Barrow stepped carefully back towards the little hutch holding the door to the stairs. There was already a mess underfoot. As he expected, the uniform who’d called them in, from the phone down in the lobby, was waiting only a few steps down, on the narrow flight winding round the top of the elevator shaft. Just behind him was the night cleaner who’d found the door unlocked originally. She’d gone out onto the roof, and then run screaming onto Creekside to flag down the patrolman. Neither of them looked what you’d call avid. The cleaner, a heavyset taklousa in her forties, had her mouth clamped shut to hold in shock or nausea. The patroller, only twenty or so, was doing the classic takouma stone face—the set pose for male strength when something bad happened. He’d been out to the skylight too. Not rubberneckers, not spectators. Yet there they still were, keeping close; commanded somehow by the presence of death, compelled to wait attendance where it had visited. It took death repeated over and over, in Barrow’s experience, death repeated in quantities too great for meaning, to wear that solemnity away. It took a war. Soldiers could learn to just walk on by in the presence of death, not many other people.
“Gimme your flashlight, tastanagi.”
“Yessir.”
“Just ‘detective.’ ”
“Yes, detective. Sorry, detective.”
Perhaps not even twenty, thought Barrow.
“Hey,” he said, “had the snow started when you went out?”
“Not really. Just a few flakes, maybe?”
“But nothing on the ground.”
“No.”
“Uh-huh.” So, nothing to be learned from footprints; no reason to worry about churning the snow. He turned.

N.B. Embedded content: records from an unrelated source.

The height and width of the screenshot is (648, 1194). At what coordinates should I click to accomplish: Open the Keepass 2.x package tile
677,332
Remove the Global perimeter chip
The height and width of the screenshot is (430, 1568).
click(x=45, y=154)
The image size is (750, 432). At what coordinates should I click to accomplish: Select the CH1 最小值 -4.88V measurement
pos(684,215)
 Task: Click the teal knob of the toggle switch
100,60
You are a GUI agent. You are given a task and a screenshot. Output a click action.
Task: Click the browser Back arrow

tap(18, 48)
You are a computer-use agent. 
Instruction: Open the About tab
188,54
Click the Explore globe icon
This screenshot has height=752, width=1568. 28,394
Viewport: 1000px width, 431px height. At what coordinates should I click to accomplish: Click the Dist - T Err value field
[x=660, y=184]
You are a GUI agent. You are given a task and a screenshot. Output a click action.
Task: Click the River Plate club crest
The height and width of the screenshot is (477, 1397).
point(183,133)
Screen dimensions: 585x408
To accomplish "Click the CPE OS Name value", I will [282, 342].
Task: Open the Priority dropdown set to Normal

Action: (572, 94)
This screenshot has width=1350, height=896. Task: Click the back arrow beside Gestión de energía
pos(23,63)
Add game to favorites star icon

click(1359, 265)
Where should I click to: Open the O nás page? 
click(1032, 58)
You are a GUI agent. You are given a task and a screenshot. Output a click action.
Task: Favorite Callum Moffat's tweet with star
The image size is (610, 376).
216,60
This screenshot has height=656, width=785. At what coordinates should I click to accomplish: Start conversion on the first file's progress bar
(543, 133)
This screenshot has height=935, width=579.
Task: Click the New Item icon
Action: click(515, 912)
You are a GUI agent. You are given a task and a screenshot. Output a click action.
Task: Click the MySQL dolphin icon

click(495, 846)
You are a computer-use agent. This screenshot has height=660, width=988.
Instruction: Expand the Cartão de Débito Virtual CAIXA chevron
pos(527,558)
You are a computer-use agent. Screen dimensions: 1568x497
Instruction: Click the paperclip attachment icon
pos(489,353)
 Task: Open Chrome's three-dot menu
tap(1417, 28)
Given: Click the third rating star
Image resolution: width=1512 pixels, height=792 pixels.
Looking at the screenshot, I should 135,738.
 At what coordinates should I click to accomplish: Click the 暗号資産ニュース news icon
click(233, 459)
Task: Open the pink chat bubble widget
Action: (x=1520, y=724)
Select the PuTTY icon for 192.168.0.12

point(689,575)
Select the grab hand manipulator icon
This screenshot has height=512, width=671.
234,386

“Officer?” said the cleaner. “I need to go soon. My babies will be waking up, and my man’s on the early shift.”
“You must wait in case there are questions!” the patroller said to her.
“Yeah, stay put,” said Barrow.
He went back out, jiggling the flashlight. It made a tinny rattling sound, from a loose contact. For a moment, the scene remained as it had been, whirling and blind, the snow that had congregated wormily in the dim blue streetlamps down on Creekside Drive blowing up and over the three sister-towers of Water and Land and Power, and spattering the looming bulk of the Mound behind them, and weaving away in lines of flickering gray over the dark immensity of the Plaza beyond. Fifty-seven varieties of dark. Then the switch caught. In the beam, the flakes turned to pearly swimmers. And what had been black on black leaped out into scarlet.
“Whoa,” said Drummond. “Messy.”
“Yep,” said Barrow. “Phin, you’re standing in it.”
“Shit,” said Drummond, backing, and crouching to swipe the porridge of blood and snow off his black oxfords.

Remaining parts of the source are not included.